Die Huthi-Rebellen haben am Dienstag Drohnen und Raketen auf mehrere Ziele im Südwesten Saudi-Arabiens abgefeuert, darunter Anlagen des Ölkonzerns Aramco, wie die von AGERPRES zitierte Publikation Ansarollah berichtete. Zu den Zielen sollen der Internationale Flughafen von Abha, der Luftwaffenstützpunkt King Khalid und Ölanlagen in den Regionen Abha und Jizan gehört haben.
Die Angriffe erfolgten vor dem Hintergrund der zunehmenden Auseinandersetzungen im Jemen.
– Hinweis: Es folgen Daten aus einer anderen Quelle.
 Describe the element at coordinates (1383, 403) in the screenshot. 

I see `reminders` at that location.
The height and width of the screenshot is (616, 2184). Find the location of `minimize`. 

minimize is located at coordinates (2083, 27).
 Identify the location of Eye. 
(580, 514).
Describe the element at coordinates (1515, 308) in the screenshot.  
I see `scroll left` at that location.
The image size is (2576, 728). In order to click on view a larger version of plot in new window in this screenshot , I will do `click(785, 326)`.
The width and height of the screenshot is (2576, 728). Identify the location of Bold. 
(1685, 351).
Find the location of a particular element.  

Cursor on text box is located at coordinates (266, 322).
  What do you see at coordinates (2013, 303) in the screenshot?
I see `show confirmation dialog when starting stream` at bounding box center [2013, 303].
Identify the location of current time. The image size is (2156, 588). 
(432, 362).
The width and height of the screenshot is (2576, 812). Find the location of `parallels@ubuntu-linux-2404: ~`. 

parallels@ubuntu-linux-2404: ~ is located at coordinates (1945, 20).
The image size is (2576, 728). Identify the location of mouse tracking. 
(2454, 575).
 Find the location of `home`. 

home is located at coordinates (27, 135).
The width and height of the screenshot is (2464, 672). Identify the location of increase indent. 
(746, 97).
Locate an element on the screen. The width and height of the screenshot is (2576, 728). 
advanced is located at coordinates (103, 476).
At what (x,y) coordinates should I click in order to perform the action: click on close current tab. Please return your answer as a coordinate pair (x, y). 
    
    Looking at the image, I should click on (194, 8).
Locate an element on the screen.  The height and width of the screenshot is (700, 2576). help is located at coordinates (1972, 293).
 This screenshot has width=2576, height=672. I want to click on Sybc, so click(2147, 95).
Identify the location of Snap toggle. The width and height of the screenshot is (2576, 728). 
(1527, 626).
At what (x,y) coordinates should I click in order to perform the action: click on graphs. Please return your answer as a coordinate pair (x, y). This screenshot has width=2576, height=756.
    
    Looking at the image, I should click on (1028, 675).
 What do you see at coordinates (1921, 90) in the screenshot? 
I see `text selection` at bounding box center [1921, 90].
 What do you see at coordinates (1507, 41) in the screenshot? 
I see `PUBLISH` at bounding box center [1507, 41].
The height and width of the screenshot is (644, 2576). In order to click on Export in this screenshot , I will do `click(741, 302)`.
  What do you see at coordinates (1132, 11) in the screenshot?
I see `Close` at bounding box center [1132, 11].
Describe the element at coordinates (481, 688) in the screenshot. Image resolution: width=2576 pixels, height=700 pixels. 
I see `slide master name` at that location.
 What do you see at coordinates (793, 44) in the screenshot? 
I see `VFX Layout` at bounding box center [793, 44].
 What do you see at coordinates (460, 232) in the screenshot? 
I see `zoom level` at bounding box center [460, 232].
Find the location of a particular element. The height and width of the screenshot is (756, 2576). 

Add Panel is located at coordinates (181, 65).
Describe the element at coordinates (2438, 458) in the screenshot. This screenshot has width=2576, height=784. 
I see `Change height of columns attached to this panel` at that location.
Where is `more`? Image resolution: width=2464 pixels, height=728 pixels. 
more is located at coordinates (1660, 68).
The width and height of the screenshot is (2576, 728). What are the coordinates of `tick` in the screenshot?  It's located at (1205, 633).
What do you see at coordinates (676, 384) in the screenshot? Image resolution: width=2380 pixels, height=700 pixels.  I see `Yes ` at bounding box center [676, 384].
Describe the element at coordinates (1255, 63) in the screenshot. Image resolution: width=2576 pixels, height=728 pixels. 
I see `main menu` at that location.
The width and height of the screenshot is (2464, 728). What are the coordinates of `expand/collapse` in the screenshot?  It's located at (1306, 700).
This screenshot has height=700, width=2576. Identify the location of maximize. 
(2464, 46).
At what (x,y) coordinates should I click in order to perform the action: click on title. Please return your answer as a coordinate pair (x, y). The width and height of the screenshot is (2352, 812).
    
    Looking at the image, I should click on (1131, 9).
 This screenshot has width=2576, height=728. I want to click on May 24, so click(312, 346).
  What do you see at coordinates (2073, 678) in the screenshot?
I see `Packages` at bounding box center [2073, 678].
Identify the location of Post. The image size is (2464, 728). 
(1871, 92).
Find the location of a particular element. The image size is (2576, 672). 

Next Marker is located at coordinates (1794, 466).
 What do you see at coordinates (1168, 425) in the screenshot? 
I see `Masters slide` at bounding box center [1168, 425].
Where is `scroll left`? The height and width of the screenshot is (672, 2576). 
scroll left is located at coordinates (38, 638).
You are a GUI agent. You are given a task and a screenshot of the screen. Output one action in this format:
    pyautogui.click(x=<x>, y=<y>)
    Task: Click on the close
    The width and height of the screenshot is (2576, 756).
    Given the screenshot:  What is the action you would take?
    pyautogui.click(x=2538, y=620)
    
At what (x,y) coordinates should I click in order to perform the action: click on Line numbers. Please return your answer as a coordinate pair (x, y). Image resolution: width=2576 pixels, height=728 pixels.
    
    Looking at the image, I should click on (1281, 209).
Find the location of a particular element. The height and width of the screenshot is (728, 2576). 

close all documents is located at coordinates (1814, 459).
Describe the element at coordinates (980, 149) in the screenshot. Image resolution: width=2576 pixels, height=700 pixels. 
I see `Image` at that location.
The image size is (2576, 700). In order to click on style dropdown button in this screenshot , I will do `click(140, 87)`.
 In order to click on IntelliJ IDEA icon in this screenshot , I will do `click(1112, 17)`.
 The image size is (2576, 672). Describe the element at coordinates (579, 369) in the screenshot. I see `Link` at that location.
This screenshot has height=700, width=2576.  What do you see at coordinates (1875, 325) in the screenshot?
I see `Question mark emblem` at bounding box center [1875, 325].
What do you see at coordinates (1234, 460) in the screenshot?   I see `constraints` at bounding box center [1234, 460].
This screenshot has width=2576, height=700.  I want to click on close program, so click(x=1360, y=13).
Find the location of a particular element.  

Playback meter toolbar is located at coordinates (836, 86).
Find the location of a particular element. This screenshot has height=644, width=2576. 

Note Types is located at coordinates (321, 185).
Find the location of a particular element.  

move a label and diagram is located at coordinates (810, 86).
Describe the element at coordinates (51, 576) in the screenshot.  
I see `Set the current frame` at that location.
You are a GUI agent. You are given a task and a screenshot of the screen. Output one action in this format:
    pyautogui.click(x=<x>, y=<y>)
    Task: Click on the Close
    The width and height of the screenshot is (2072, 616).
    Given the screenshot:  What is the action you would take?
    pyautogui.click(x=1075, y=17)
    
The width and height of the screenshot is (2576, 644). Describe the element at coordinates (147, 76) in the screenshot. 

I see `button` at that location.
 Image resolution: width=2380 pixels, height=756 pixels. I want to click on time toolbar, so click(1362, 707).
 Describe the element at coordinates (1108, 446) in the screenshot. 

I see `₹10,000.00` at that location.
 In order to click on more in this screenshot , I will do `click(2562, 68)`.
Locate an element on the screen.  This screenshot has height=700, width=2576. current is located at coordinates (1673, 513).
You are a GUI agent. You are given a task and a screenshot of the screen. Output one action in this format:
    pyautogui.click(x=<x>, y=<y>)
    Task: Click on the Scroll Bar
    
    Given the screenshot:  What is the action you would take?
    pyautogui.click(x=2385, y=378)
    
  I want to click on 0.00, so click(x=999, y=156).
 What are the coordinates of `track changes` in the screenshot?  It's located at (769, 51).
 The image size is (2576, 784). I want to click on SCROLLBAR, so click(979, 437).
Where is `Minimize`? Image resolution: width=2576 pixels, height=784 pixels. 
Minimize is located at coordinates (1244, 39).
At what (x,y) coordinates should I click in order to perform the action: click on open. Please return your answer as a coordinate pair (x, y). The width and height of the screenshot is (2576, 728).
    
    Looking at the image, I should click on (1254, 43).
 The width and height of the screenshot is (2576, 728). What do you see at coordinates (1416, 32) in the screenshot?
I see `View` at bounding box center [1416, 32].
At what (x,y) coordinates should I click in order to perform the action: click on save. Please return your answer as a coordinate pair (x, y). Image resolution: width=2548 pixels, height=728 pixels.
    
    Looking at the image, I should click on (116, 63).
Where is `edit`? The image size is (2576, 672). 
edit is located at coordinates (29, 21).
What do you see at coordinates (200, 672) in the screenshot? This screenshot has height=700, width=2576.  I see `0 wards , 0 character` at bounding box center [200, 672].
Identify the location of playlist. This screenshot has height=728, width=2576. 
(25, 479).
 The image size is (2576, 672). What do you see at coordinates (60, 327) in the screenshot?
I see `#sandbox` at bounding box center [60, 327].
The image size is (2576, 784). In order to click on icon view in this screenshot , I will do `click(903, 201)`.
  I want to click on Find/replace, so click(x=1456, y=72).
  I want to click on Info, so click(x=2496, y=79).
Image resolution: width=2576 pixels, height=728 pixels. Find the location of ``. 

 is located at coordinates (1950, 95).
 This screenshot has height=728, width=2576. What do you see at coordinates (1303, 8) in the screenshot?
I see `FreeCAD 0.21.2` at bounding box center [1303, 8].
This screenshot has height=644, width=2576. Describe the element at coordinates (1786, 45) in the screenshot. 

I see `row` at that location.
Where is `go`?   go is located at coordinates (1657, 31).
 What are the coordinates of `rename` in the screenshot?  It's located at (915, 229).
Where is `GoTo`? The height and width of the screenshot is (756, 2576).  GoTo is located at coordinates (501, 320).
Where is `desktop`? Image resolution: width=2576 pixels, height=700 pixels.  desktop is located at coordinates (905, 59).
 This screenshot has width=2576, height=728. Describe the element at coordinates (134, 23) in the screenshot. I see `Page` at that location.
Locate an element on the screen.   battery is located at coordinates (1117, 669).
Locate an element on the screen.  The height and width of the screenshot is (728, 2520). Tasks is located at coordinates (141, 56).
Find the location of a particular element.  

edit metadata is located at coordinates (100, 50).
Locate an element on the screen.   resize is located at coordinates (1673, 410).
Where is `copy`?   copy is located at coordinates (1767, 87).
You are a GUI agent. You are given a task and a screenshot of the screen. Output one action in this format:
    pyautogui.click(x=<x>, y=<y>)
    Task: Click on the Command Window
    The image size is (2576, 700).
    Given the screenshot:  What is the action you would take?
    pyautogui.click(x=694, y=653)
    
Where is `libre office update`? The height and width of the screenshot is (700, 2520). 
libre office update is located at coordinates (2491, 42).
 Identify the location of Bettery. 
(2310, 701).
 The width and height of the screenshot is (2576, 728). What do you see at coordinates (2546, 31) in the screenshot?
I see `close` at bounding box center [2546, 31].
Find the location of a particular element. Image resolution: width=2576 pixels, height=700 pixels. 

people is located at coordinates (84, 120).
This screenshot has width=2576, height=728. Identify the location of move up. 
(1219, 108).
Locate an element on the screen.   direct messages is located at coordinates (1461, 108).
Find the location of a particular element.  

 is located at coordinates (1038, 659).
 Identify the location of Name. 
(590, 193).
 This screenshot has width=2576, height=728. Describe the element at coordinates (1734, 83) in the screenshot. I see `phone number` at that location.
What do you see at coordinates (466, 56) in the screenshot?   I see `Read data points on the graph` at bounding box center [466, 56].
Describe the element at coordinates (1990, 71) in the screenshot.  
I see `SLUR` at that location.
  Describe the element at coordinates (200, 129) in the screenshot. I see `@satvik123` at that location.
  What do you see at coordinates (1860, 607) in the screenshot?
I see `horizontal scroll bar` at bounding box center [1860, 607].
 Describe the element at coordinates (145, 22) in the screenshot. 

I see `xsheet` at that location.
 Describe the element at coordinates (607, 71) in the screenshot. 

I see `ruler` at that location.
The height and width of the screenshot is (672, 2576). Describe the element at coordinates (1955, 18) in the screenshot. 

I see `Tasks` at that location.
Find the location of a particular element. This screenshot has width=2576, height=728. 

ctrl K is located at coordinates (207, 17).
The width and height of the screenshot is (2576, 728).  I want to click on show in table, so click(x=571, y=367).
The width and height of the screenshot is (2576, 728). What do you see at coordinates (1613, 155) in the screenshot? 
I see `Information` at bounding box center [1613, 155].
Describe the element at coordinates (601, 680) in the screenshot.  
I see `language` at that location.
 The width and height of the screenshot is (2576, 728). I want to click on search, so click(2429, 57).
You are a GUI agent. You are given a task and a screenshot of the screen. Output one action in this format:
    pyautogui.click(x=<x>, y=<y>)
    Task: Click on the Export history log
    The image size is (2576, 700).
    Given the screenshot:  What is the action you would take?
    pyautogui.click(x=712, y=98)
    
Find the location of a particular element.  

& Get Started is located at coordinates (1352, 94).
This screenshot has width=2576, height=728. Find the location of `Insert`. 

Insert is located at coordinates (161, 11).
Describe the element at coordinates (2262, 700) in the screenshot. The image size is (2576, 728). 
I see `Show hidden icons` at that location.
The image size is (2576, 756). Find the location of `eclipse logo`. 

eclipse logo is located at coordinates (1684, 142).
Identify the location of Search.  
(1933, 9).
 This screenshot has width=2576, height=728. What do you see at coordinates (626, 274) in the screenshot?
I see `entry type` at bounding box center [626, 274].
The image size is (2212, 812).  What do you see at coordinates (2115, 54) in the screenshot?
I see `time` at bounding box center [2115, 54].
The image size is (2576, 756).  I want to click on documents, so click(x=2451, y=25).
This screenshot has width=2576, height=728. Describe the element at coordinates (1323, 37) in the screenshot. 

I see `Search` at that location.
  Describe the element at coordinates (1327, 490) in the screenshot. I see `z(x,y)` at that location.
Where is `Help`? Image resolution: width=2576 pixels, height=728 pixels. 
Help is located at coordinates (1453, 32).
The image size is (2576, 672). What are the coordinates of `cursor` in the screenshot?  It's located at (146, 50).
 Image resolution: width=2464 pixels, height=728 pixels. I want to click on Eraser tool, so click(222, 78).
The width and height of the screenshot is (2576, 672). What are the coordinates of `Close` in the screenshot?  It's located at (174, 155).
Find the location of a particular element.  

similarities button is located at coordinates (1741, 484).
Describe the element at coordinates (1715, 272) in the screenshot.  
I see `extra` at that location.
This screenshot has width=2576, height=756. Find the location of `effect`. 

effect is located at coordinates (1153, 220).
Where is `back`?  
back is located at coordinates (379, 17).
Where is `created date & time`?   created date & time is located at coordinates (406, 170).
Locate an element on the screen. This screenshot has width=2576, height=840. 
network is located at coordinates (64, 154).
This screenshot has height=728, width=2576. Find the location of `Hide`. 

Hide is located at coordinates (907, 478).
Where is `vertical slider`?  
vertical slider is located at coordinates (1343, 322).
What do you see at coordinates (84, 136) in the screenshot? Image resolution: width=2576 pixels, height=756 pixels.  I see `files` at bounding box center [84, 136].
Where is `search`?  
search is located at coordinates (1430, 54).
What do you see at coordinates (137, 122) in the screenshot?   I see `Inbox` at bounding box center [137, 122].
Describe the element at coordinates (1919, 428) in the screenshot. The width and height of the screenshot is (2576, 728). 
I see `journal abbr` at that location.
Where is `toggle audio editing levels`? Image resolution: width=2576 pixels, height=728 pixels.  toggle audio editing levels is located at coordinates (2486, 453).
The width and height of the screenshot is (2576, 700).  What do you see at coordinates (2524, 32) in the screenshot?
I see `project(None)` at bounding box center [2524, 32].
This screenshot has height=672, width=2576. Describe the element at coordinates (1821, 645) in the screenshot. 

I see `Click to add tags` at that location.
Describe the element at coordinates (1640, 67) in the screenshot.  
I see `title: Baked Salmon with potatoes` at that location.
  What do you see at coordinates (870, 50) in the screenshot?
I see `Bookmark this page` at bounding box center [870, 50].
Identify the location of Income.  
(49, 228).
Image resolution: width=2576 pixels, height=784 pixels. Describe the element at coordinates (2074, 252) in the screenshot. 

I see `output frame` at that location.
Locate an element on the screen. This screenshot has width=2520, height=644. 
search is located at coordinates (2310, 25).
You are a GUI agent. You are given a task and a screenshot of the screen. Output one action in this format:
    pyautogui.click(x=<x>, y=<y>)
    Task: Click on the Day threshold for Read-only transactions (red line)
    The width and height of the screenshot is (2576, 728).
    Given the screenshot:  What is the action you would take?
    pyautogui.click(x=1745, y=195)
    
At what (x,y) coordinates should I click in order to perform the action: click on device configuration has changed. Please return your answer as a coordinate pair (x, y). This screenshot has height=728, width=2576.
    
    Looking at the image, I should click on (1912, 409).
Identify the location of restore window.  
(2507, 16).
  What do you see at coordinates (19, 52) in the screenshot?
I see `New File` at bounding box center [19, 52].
Der Nachrichtenagentur Saba zufolge bombardierten die saudischen Streitkräfte die Provinzen Jawf, al-Bayda, Marib und Taiz. Bei einem Luftangriff auf ein Gefängnis in al-Hazm in der Provinz Jawf sollen 11 Menschen, darunter ein Kind, ums Leben gekommen sein.
Die Kämpfe zwischen den Huthi und den regierungstreuen Kräften konzentrierten sich im Südwesten des Jemen, in der Nähe der Meerenge Bab al-Mandab, einer strategischen Route, die das Rote Meer mit dem Suezkanal verbindet. In den vergangenen Tagen sollen mehr als 300 Menschen ums Leben gekommen sein, zahlreiche Familien wurden vertrieben.